- Activity: In the entries that follow, find every line containing "width" and copy it.

Segment Start: Available data

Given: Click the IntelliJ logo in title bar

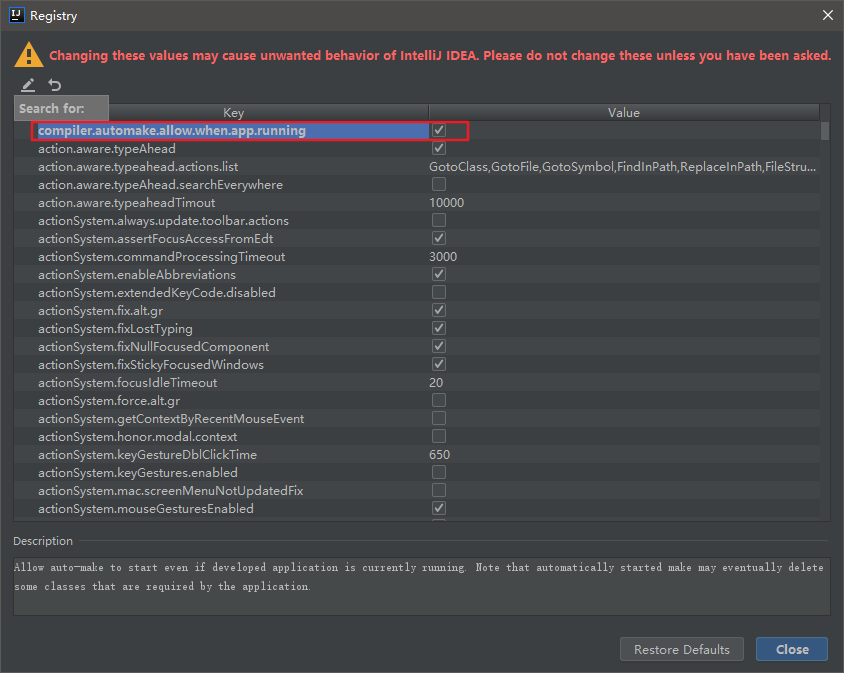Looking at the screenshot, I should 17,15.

Segment End: Available data
Segment Start: Available data

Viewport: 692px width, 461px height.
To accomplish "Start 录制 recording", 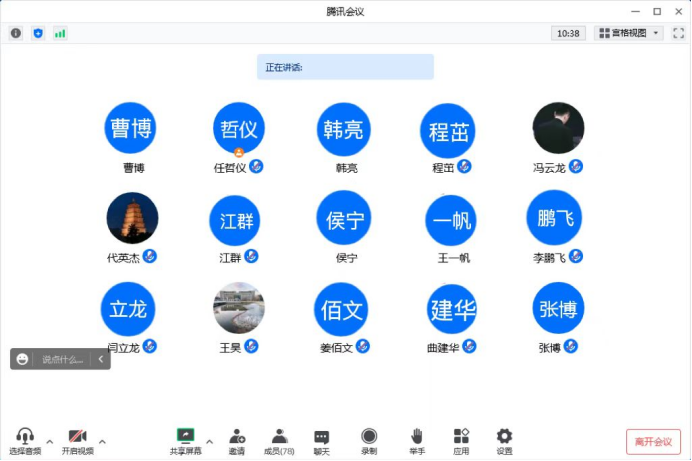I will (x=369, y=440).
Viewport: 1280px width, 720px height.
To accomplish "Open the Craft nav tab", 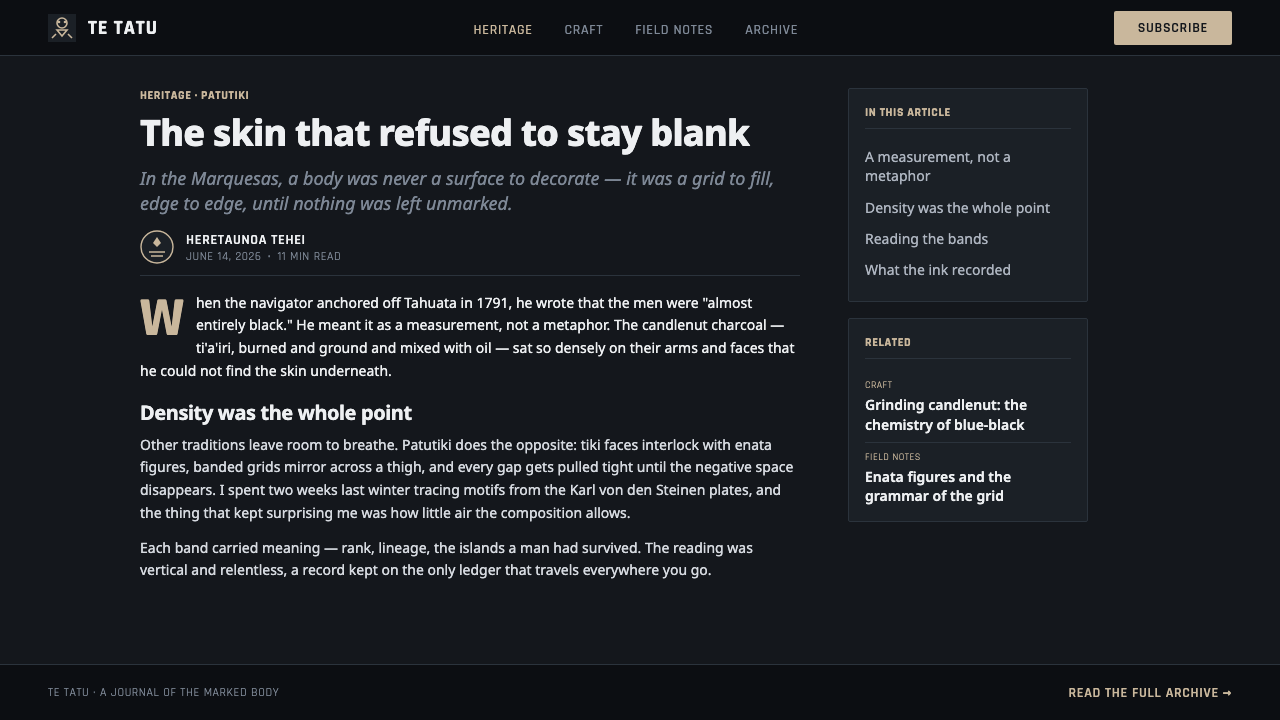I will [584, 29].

Segment End: Available data

- Result for this exercise:
Viewport: 692px width, 461px height.
Viewport: 1280px width, 720px height.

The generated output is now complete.